* WHAT THE TASK ASKS
Copy the lines below word for word, leaving out the picture.

* DATA FOR THIS EXERCISE
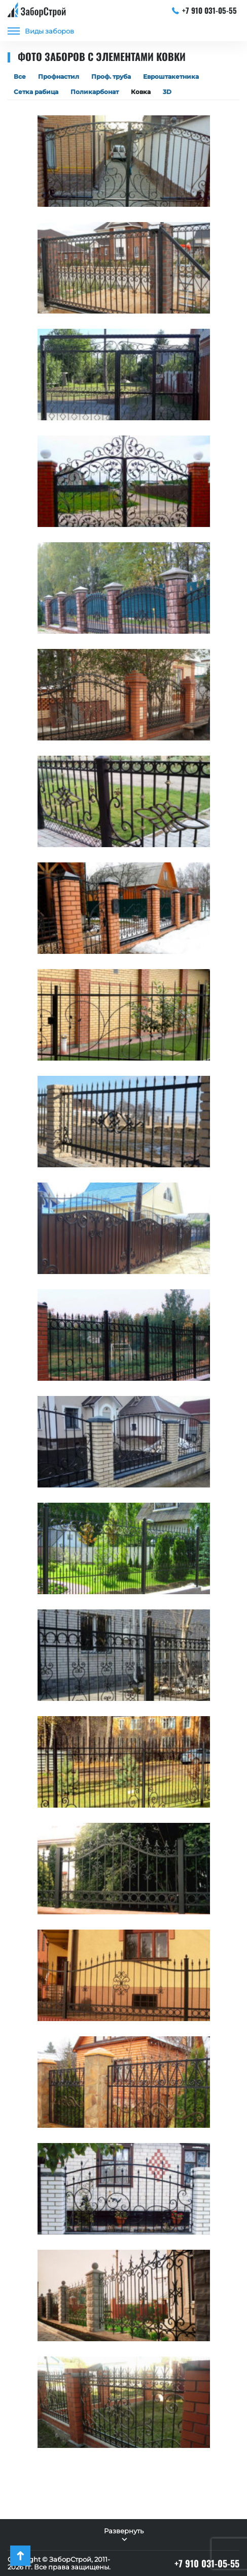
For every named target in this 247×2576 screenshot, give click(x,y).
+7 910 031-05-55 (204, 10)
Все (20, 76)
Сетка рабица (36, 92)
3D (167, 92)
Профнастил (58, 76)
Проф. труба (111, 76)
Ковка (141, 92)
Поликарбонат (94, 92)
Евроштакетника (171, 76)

* EXPECTED ANSWER
For every named target in this 247×2576 screenshot, give click(x,y).
+7 910 031-05-55 (204, 10)
Все (20, 76)
Сетка рабица (36, 92)
3D (167, 92)
Профнастил (58, 76)
Проф. труба (111, 76)
Ковка (141, 92)
Поликарбонат (94, 92)
Евроштакетника (171, 76)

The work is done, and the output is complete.